The output from the following Huggingface's approach is pretty long
In[1]:
import torch
from transformers import AutoTokenizer, AutoModelForCausalLM
tokenizer = AutoTokenizer.from_pretrained("Salesforce/codegen-350M-mono")
model = AutoModelForCausalLM.from_pretrained("Salesforce/codegen-350M-mono")
inputs = tokenizer("# this function prints hello world", return_tensors="pt").to(0)
sample = model.generate(**inputs, do_sample=False, max_length=512)
print(tokenizer.decode(sample[0]))
Out[1]:
Setting `pad_token_id` to `eos_token_id`:50256 for open-end generation.

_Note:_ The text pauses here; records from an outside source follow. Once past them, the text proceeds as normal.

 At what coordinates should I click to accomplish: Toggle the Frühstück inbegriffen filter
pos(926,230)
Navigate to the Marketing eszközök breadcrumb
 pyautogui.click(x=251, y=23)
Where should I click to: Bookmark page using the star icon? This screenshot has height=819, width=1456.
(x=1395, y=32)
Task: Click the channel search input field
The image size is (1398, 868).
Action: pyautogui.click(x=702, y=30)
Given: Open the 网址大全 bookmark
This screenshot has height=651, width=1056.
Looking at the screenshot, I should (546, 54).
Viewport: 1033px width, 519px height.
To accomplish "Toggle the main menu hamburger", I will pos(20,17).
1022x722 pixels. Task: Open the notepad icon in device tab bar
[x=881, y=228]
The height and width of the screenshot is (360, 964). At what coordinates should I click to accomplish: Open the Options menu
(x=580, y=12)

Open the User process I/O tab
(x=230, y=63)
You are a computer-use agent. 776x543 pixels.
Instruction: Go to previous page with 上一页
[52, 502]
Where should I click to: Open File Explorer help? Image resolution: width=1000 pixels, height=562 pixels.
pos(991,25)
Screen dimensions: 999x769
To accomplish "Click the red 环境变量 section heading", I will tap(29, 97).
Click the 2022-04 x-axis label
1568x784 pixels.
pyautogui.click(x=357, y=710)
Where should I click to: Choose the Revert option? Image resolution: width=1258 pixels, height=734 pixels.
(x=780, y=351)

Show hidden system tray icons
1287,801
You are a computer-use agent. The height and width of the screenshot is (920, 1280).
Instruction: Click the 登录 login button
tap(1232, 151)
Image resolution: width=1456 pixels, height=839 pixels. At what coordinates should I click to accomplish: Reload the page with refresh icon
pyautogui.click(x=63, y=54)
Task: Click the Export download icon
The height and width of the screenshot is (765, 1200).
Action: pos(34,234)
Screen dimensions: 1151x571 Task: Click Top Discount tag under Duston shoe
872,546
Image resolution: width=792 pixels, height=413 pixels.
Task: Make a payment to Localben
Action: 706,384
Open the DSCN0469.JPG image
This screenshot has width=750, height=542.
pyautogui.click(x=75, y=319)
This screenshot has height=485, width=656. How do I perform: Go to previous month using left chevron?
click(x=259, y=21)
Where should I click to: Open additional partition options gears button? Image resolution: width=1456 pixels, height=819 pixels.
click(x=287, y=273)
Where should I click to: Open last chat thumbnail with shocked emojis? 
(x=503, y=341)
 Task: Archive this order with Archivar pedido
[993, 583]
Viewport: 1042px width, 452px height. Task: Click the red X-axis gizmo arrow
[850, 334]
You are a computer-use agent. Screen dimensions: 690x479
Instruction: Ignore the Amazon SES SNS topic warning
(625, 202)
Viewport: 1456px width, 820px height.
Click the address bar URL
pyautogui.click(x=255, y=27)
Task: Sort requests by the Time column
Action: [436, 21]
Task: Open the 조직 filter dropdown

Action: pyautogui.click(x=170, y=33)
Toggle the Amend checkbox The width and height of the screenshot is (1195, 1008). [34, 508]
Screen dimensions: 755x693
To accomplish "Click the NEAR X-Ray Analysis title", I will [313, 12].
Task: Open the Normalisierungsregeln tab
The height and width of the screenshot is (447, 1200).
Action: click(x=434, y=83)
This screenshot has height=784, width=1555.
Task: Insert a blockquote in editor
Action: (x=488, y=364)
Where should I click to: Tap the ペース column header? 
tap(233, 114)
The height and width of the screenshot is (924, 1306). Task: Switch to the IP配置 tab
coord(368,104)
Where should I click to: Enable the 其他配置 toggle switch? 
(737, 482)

# this function prints hello world
# this function takes a string as an argument
# it prints the string in the following format:
# Hello, World!
# this function takes a string as an argument
# it prints the string in the following format:
# Hello, World!
# this function takes a string as an argument
# it prints the string in the following format:
# Hello, World!
# this function takes a string as an argument
# it prints the string in the following format:
# Hello, World!
# this function takes a string as an argument
# it prints
On the other hand, the sampling code in this repo produced a nearly empty result.
Modifying sampling code:
with torch.no_grad():
input_ids = input_ids.to(device)
tokens = model.generate(
input_ids,
do_sample=False,
num_return_sequences=num_return_sequences,
max_length=input_ids_len + max_length_sample,
pad_token_id=pad_token_id,
use_cache=True,
)
text = tokenizer.batch_decode(tokens[:, input_ids_len:, ...])
Output:
~/CodeGen$ python3 -m jaxformer.hf.sample --model codegen-350M-mono --context "# this function prints hello world" --max-length 1024
loading parameters
loading parameters took 13.88s
loading tokenizer
loading tokenizer took 6.99s
sampling
====================================================================================================
#
====================================================================================================
It seems very strange to me. Could you help me understand what might be the issue?
Thanks for the observation. Let us investigate and get back to you.
Thanks for the reply! If possible, could you reopen the issue, so it would be easier to track this? Or would it be better if I open another issue about the problem that I can't match the two greedy decoding methods?